Gempa Aceh: Korban Meninggal Capai 40 Jiwa

Nasional | Senin, 08 Juli 2013 - 09:10 WIB

JAKARTA (RP) - Satu per satu korban gempa di Kabupaten Bener Meriah dan Aceh Tengah, Provinsi Aceh yang sebelumnya dinyatakan hilang mulai ditemukan.

Sesuai perkiraan, rata-rata mereka tertimbun longsor di kawasan perbukitan. Perasaan lega bercampur duka pun tampak di wajah keluarga para korban yang berhasil ditemukan.

Baca Juga :Sampaikan Pesan Pemilu Damai ke Nelayan yang Sedang Melaut

Sesuai rilis Badan Nasional Penanggulangan Bencana (BNPB), jumlah korban meninggal yang ditemukan di kedua kabupaten hingga Ahad (7/6) mencapai 40 orang. Data terakhir menunjukkan, korban terbanyak merupakan warga Aceh Tengah, yakni 31 orang. Sisanya warga Bener Meriah.

Kepala Pusat Data, Informasi, dan Humas BNPB Sutopo Purwo Nugroho menyatakan, dampak bencana di Aceh Tengah memang lebih parah dibandingkan di Bener Meriah.

Tidak heran, banyak korban berasal dari sana. “Di Aceh Tengah, ada 232 desa dari total 352 desa di kabupaten tersebut yang terdampak langsung gempa,” terangnya. Kondisi itu berbeda dengan Bener Meriah di mana “hanya” delapan dari 233 desa yang terdampak langsung gempa.

Selain itu, data terakhir korban luka-luka hingga kemarin mencapai 2.425 orang. Data tersebut didapat dari seluruh RS di Aceh Tengah, Bener Meriah, Lhokseumawe, dan Banda Aceh yang menjadi rujukan korban gempa. 63 orang di antara mereka masih menjalani rawat inap karena terluka parah.

▶ _Baris Data_
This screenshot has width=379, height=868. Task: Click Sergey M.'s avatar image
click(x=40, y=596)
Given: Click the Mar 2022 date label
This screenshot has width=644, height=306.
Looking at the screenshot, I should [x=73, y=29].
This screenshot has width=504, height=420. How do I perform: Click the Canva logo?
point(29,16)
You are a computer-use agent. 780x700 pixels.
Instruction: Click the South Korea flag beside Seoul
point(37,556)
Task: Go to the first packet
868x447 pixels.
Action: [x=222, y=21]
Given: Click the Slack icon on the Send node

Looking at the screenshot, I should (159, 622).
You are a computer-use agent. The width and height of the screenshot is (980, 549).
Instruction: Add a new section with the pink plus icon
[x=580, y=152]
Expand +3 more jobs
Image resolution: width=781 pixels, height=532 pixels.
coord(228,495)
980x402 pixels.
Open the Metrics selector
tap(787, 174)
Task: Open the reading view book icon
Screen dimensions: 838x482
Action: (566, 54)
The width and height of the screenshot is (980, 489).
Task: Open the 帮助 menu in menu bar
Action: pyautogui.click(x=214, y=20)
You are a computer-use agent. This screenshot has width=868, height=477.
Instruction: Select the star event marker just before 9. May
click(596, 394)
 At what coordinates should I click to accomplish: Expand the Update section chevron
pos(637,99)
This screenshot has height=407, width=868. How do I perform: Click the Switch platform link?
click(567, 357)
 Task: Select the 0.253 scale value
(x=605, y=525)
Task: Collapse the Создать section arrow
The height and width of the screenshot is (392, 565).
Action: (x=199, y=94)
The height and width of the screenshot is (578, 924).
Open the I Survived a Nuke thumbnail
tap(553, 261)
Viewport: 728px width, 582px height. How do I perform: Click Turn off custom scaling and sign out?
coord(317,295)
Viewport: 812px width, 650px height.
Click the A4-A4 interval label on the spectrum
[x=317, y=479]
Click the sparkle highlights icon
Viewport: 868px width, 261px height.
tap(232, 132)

▶ _Tugas Latihan_
- a) Salinlah seluruh bacaan tentang korban gempa Aceh tanpa perubahan sedikit pun.
- b) Ubahlah bagian baris data mulai dari baris pertama sampai dengan baris yang memuat "Action: [x=222, y=21]" menjadi daftar JSON berisi string, satu string untuk setiap baris, dengan baris kosong dihilangkan.
Bacaan tentang gempa Aceh dan baris-baris data di atas tidak saling berkaitan.

▶ _Kunci Jawaban_
- a)
Gempa Aceh: Korban Meninggal Capai 40 Jiwa

Nasional | Senin, 08 Juli 2013 - 09:10 WIB

JAKARTA (RP) - Satu per satu korban gempa di Kabupaten Bener Meriah dan Aceh Tengah, Provinsi Aceh yang sebelumnya dinyatakan hilang mulai ditemukan.

Sesuai perkiraan, rata-rata mereka tertimbun longsor di kawasan perbukitan. Perasaan lega bercampur duka pun tampak di wajah keluarga para korban yang berhasil ditemukan.

Baca Juga :Sampaikan Pesan Pemilu Damai ke Nelayan yang Sedang Melaut

Sesuai rilis Badan Nasional Penanggulangan Bencana (BNPB), jumlah korban meninggal yang ditemukan di kedua kabupaten hingga Ahad (7/6) mencapai 40 orang. Data terakhir menunjukkan, korban terbanyak merupakan warga Aceh Tengah, yakni 31 orang. Sisanya warga Bener Meriah.

Kepala Pusat Data, Informasi, dan Humas BNPB Sutopo Purwo Nugroho menyatakan, dampak bencana di Aceh Tengah memang lebih parah dibandingkan di Bener Meriah.

Tidak heran, banyak korban berasal dari sana. “Di Aceh Tengah, ada 232 desa dari total 352 desa di kabupaten tersebut yang terdampak langsung gempa,” terangnya. Kondisi itu berbeda dengan Bener Meriah di mana “hanya” delapan dari 233 desa yang terdampak langsung gempa.

Selain itu, data terakhir korban luka-luka hingga kemarin mencapai 2.425 orang. Data tersebut didapat dari seluruh RS di Aceh Tengah, Bener Meriah, Lhokseumawe, dan Banda Aceh yang menjadi rujukan korban gempa. 63 orang di antara mereka masih menjalani rawat inap karena terluka parah.

- b)
[
  "This screenshot has width=379, height=868. Task: Click Sergey M.'s avatar image",
  "click(x=40, y=596)",
  "Given: Click the Mar 2022 date label",
  "This screenshot has width=644, height=306.",
  "Looking at the screenshot, I should [x=73, y=29].",
  "This screenshot has width=504, height=420. How do I perform: Click the Canva logo?",
  "point(29,16)",
  "You are a computer-use agent. 780x700 pixels.",
  "Instruction: Click the South Korea flag beside Seoul",
  "point(37,556)",
  "Task: Go to the first packet",
  "868x447 pixels.",
  "Action: [x=222, y=21]"
]